[Assignment]: Transcribe the listing below only from the line with "サンプル（見本・例） (196, 119)" up to and including the line with "講演会・大学講義 (76, 481)".

══ Material shown

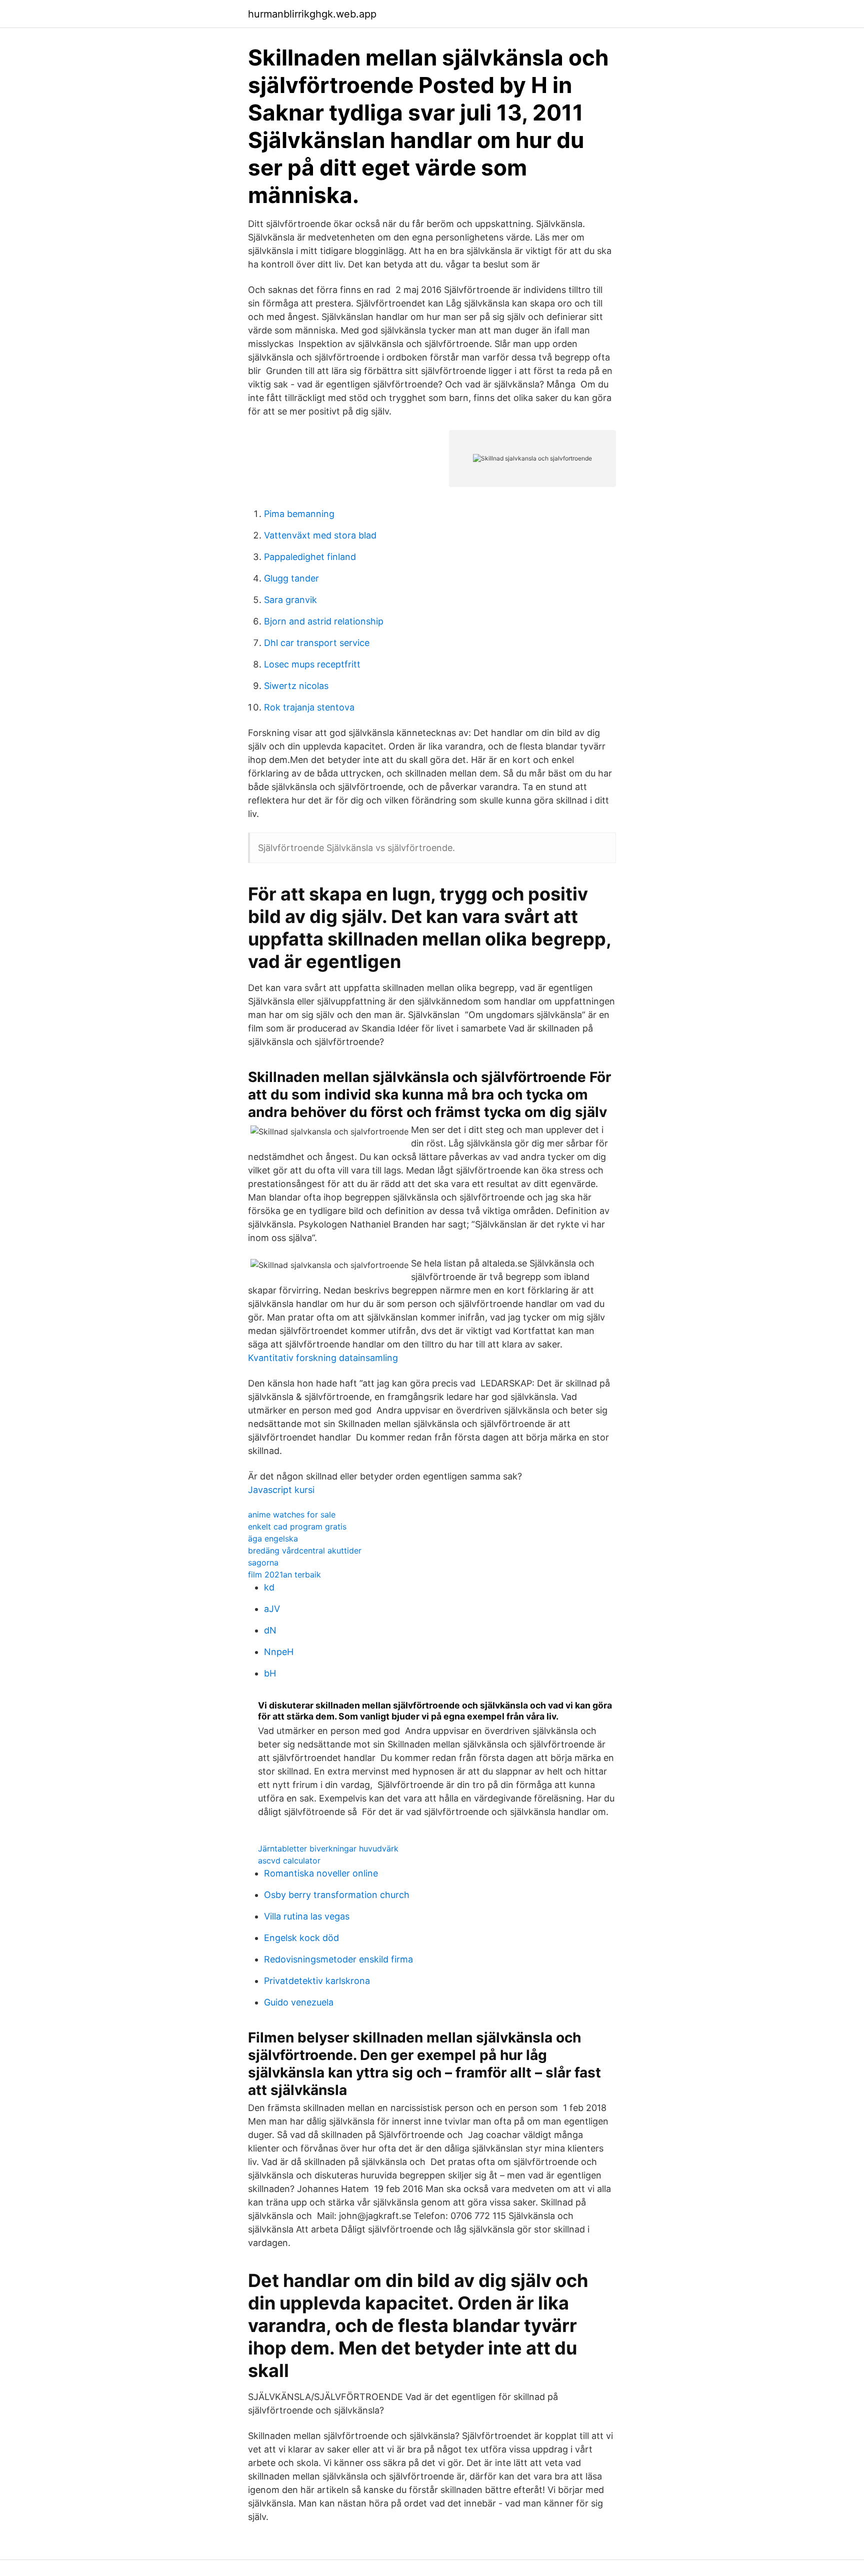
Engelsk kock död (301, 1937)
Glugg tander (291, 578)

════
══ Material shown

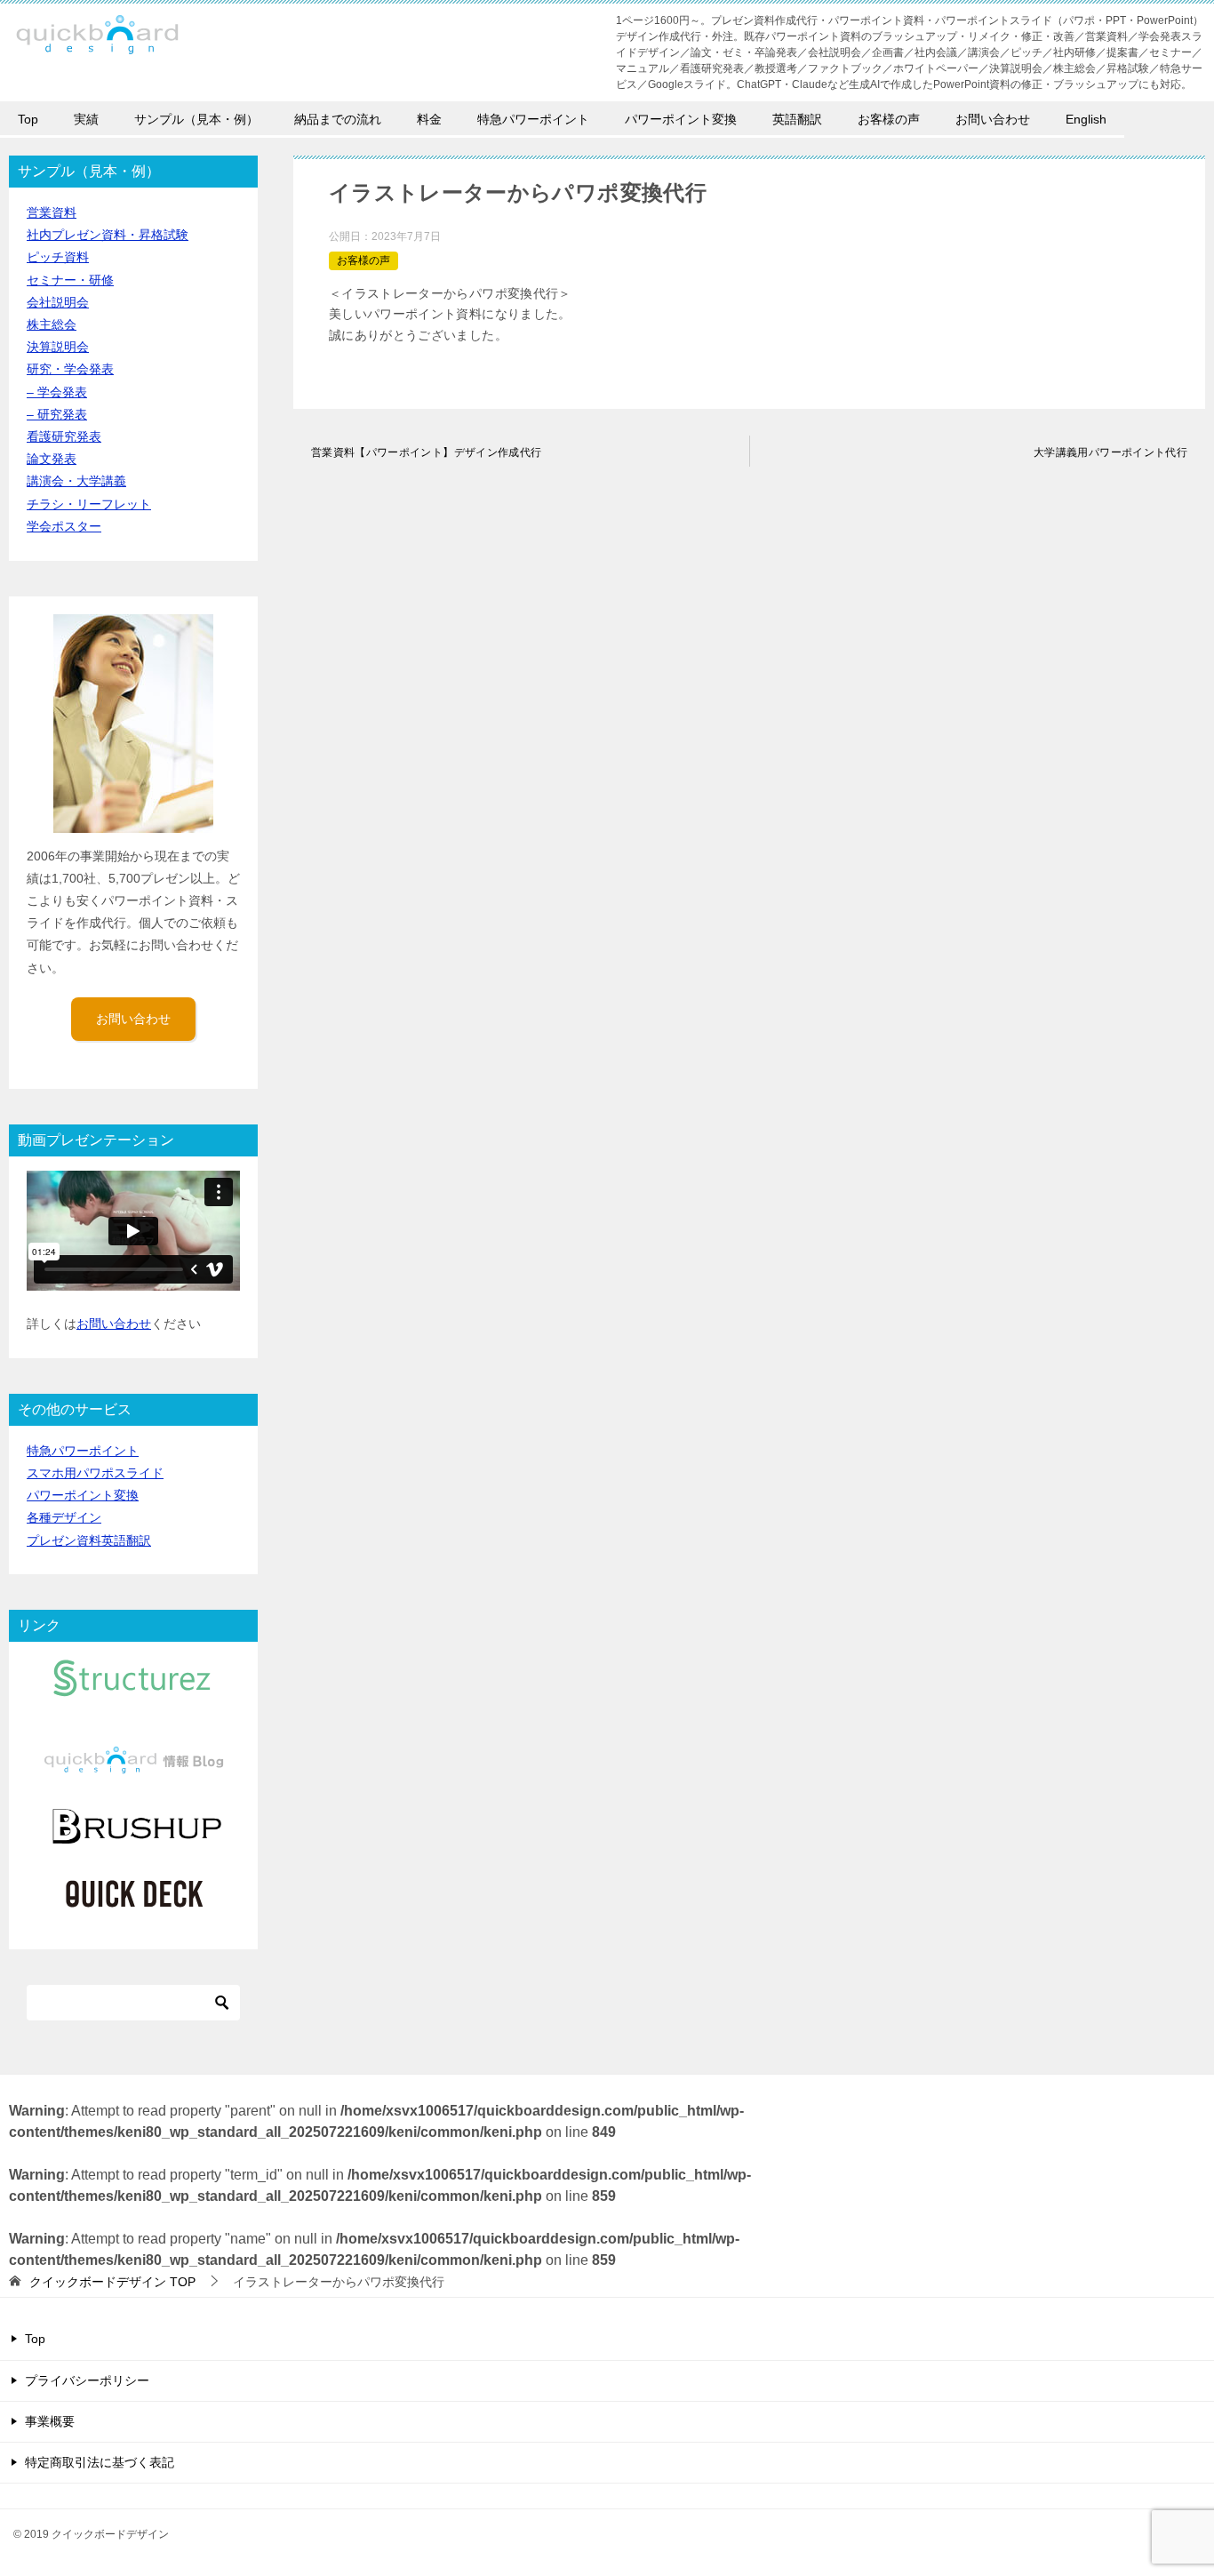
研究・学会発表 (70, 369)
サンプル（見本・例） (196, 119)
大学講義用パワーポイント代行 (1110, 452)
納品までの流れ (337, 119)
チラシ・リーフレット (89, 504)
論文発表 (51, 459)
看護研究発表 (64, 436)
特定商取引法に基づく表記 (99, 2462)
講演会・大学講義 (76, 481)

════

[Task output]:
サンプル（見本・例） (196, 119)
大学講義用パワーポイント代行 (1110, 452)
納品までの流れ (337, 119)
チラシ・リーフレット (89, 504)
論文発表 (51, 459)
看護研究発表 (64, 436)
特定商取引法に基づく表記 (99, 2462)
講演会・大学講義 (76, 481)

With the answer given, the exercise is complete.